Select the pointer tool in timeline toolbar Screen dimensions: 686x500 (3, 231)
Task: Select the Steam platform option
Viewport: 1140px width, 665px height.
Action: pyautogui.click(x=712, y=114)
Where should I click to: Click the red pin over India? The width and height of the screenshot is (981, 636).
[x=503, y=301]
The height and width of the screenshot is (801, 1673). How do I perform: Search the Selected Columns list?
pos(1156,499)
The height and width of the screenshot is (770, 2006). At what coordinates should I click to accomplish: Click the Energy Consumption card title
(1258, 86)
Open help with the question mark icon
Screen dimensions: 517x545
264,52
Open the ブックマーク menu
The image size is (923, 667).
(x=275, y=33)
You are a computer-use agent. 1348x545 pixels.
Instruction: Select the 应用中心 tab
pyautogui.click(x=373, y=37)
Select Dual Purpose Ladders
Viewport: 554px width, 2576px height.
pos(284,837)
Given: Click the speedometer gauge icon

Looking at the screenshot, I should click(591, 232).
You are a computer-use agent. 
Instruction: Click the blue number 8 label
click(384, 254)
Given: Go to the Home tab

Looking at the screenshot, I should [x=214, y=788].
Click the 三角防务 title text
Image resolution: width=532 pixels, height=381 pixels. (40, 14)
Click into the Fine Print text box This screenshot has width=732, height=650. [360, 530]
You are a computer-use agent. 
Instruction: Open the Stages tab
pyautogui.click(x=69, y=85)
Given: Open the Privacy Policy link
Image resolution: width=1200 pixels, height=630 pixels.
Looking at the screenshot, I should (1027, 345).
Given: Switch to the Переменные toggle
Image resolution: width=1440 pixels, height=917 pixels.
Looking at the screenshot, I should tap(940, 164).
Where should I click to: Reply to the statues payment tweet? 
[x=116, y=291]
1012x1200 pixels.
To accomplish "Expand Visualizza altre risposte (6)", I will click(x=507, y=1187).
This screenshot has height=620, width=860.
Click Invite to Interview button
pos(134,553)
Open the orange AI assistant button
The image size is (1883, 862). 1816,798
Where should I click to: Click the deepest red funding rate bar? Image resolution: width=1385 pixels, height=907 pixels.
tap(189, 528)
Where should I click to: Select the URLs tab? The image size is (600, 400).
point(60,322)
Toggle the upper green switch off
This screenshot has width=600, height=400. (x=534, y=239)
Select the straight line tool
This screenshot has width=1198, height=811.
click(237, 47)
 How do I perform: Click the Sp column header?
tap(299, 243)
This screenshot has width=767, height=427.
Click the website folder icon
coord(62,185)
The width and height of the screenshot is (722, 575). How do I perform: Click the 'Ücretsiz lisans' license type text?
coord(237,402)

What to do: Go through the listing and copy each line that includes the string "tool".

Response below:
Select the pointer tool in timeline toolbar Screen dimensions: 686x500 (3, 231)
Select the straight line tool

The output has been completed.